WHAT NEEDS TO BE DONE
Each line in the listing below that includes "Insert" should be counted; give the total and nothing more.

EXCERPTED DATA
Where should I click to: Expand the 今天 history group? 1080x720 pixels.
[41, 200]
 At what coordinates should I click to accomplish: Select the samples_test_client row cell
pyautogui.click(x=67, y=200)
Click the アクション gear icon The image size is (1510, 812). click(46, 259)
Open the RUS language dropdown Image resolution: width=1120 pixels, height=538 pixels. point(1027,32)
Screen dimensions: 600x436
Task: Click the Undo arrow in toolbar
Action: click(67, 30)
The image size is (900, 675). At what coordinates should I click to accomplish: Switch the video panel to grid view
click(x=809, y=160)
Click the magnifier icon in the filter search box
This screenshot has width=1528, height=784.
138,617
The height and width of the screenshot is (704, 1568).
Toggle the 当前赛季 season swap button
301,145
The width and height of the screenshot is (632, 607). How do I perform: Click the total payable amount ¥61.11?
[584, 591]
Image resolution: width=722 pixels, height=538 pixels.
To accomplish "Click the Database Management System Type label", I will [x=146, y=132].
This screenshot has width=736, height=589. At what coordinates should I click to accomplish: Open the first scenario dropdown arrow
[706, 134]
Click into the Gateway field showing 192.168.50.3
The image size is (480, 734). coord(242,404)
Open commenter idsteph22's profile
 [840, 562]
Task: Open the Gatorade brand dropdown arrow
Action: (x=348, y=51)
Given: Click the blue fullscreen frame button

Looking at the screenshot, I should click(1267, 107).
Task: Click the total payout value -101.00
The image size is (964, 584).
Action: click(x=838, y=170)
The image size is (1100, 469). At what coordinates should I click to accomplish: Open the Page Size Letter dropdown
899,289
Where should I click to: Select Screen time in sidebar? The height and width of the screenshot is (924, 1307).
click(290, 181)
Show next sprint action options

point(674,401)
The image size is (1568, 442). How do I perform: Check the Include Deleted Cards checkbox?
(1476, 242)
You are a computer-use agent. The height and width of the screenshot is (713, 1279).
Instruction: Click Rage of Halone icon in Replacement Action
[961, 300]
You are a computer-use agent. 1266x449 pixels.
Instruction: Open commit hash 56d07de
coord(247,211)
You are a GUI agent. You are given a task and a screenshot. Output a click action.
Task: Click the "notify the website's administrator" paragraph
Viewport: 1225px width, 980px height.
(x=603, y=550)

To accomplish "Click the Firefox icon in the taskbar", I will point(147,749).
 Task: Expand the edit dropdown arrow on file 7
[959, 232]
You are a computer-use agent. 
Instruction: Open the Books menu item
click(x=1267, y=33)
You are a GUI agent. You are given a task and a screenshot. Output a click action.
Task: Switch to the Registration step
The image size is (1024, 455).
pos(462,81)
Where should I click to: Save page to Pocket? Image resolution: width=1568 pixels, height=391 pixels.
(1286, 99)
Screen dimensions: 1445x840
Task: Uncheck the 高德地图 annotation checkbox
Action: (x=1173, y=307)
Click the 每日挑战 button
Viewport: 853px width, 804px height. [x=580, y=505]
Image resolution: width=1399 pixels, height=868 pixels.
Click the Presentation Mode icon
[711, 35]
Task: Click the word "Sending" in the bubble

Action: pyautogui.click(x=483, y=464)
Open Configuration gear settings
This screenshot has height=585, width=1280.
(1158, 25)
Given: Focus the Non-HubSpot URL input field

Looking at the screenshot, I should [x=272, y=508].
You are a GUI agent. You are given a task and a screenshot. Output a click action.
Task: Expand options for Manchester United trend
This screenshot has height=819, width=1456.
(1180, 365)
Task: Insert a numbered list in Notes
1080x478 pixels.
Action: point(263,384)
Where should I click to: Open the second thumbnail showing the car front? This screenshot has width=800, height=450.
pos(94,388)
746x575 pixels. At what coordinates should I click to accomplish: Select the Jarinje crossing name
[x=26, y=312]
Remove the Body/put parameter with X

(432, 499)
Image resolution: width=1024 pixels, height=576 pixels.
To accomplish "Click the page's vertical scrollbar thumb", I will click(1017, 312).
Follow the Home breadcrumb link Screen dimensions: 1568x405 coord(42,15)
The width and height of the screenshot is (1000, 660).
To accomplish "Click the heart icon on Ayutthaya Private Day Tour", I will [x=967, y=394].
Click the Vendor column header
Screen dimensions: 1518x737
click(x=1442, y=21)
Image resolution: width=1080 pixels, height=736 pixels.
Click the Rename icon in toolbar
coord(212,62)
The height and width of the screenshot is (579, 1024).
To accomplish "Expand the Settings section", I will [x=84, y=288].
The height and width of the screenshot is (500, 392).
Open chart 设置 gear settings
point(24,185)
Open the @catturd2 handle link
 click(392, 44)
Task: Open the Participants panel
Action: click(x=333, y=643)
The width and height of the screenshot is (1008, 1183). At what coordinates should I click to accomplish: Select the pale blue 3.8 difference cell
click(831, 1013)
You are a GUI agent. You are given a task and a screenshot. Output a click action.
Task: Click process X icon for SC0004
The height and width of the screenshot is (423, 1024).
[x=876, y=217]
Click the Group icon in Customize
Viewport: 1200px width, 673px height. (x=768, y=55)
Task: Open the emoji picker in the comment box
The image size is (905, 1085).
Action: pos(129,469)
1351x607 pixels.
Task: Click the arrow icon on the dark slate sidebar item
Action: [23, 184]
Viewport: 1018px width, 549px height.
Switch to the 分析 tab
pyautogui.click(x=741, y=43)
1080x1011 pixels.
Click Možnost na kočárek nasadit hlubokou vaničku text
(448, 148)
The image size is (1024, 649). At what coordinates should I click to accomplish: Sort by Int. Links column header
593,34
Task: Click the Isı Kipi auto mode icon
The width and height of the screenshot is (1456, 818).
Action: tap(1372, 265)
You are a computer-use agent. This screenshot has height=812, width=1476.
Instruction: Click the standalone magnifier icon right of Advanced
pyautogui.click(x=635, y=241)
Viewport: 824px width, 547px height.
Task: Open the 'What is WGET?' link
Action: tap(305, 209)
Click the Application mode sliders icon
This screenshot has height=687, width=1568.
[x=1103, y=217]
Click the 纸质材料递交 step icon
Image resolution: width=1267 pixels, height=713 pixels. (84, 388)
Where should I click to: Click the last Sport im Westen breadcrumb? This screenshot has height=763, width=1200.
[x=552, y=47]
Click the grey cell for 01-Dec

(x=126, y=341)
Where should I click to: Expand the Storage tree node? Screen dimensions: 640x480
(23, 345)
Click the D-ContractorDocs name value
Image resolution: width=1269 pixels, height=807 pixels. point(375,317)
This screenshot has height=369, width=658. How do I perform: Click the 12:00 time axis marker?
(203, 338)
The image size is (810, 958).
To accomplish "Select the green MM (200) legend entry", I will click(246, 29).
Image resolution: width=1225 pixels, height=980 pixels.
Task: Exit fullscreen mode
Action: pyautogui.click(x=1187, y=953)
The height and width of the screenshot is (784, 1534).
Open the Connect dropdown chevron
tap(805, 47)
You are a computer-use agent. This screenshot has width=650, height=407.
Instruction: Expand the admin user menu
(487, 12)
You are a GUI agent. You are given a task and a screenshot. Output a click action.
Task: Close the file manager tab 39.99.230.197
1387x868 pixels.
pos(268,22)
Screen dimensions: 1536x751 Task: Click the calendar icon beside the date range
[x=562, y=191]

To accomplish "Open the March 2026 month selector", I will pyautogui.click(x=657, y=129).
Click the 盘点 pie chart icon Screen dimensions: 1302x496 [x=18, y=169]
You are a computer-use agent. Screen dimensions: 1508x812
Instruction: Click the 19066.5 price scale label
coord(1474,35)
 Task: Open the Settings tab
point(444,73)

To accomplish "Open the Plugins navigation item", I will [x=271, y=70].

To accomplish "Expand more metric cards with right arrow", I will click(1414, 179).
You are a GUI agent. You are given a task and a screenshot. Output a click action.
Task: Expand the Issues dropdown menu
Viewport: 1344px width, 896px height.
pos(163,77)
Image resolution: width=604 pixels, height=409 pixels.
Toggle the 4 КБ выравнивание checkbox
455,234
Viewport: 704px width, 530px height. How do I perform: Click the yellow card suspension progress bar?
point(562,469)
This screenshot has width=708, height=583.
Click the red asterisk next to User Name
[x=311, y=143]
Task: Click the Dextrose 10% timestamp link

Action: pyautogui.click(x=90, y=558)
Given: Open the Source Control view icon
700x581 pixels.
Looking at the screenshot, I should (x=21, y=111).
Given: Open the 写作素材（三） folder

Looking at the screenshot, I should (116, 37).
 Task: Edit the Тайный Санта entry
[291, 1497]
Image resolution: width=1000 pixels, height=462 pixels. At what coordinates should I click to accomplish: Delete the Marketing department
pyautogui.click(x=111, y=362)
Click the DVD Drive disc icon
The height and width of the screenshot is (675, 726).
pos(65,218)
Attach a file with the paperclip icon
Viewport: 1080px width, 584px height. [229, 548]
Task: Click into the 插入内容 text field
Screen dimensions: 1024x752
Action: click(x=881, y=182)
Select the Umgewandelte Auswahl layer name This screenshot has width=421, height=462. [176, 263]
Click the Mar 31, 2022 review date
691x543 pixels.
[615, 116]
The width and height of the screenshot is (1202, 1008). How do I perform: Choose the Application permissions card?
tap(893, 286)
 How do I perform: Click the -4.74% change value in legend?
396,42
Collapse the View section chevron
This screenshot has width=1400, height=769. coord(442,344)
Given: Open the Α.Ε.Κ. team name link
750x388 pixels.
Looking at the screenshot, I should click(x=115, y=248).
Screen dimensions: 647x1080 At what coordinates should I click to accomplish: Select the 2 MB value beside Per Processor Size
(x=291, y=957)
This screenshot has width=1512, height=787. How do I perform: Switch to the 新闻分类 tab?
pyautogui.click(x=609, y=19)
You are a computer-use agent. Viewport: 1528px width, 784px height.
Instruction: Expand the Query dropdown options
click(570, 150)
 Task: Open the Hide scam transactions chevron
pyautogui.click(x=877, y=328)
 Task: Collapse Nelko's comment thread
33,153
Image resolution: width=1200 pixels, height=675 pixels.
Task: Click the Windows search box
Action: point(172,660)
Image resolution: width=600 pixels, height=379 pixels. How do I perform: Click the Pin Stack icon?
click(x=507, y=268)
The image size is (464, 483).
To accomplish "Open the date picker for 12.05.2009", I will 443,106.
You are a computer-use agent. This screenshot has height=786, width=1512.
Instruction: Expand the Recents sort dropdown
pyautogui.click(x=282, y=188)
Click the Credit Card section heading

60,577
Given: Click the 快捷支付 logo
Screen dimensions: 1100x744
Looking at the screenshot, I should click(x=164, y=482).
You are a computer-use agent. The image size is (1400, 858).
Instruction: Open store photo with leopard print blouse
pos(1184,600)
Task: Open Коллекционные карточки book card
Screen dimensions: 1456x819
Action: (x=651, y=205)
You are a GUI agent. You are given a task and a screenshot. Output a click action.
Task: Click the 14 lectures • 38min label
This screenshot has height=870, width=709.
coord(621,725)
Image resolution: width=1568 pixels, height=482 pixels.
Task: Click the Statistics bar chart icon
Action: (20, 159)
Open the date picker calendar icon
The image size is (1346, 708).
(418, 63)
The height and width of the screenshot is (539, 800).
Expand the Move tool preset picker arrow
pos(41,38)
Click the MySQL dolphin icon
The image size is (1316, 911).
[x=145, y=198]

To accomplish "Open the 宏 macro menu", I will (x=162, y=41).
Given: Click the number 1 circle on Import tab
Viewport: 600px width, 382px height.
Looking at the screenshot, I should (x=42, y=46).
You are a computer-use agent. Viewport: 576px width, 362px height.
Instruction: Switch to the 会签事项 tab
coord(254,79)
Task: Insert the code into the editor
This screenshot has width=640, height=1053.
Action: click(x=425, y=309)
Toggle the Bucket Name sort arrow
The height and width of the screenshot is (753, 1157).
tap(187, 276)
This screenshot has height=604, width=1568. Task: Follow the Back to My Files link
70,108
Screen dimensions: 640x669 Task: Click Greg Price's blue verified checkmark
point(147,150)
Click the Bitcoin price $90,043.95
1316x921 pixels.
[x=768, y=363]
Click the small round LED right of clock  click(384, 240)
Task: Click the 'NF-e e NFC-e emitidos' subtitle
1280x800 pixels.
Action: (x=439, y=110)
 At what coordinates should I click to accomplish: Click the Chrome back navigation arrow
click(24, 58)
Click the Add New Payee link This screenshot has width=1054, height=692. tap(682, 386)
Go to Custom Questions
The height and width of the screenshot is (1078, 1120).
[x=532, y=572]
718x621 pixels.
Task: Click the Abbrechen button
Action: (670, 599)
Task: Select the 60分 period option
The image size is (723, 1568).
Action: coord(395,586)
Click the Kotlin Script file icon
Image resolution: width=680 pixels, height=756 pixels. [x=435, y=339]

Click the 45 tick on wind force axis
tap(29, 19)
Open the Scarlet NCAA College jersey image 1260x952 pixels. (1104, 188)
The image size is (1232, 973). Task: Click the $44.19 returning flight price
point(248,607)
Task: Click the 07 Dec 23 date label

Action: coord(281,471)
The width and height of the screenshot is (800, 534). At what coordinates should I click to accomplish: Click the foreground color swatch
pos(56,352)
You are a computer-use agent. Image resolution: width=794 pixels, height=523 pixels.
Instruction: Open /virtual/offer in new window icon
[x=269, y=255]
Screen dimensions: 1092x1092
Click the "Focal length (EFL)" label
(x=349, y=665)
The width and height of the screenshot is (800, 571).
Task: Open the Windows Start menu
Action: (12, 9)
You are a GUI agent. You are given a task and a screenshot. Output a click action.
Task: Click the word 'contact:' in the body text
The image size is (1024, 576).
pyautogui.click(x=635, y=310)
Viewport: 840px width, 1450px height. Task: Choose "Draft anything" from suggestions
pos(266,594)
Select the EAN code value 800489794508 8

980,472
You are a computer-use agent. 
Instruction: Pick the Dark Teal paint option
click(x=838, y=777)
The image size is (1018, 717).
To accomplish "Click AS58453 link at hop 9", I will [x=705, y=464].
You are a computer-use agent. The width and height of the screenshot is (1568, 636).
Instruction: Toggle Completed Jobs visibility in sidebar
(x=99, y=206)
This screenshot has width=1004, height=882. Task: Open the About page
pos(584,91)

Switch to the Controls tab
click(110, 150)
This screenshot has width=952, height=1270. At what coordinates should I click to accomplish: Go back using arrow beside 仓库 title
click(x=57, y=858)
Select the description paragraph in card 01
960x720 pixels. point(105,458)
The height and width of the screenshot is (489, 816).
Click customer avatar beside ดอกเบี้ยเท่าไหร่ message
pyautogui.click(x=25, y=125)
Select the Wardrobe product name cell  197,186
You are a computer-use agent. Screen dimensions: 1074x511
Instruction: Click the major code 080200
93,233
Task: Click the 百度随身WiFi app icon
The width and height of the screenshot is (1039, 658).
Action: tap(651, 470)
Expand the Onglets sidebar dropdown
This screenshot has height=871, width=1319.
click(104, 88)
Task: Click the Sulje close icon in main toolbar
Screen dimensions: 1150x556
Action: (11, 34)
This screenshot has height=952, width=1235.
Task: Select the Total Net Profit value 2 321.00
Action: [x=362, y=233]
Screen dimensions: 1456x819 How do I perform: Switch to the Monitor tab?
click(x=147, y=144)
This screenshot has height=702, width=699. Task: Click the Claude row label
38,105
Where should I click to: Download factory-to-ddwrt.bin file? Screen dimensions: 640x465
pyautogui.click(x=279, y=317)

TASK RESULT
2